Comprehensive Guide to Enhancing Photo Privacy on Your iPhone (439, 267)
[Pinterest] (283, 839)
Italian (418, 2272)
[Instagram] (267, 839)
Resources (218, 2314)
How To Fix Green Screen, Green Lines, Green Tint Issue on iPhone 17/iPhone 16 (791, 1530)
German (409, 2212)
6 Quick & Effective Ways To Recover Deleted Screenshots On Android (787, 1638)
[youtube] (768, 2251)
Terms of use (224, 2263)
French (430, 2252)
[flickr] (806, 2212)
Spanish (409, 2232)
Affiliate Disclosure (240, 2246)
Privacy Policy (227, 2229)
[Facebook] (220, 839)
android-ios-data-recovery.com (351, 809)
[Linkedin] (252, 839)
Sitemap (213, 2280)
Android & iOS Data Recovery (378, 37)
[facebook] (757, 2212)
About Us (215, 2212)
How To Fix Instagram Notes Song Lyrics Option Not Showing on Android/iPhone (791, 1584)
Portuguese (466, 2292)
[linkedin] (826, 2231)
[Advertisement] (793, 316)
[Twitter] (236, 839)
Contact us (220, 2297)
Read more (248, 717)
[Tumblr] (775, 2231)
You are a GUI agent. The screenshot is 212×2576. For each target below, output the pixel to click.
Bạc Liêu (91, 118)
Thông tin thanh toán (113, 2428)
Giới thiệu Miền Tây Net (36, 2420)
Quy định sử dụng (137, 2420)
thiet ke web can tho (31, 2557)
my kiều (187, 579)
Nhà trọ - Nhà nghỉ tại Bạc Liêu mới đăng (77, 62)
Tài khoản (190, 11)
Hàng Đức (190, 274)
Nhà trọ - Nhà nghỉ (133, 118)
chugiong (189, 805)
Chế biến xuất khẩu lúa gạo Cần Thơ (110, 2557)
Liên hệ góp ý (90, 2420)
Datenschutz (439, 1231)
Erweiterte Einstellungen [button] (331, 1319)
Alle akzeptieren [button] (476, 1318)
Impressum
──────
## What the exercise asks
For the material above, state the number of lines that include the word "button". Leave out everything else.

## Exercise response
2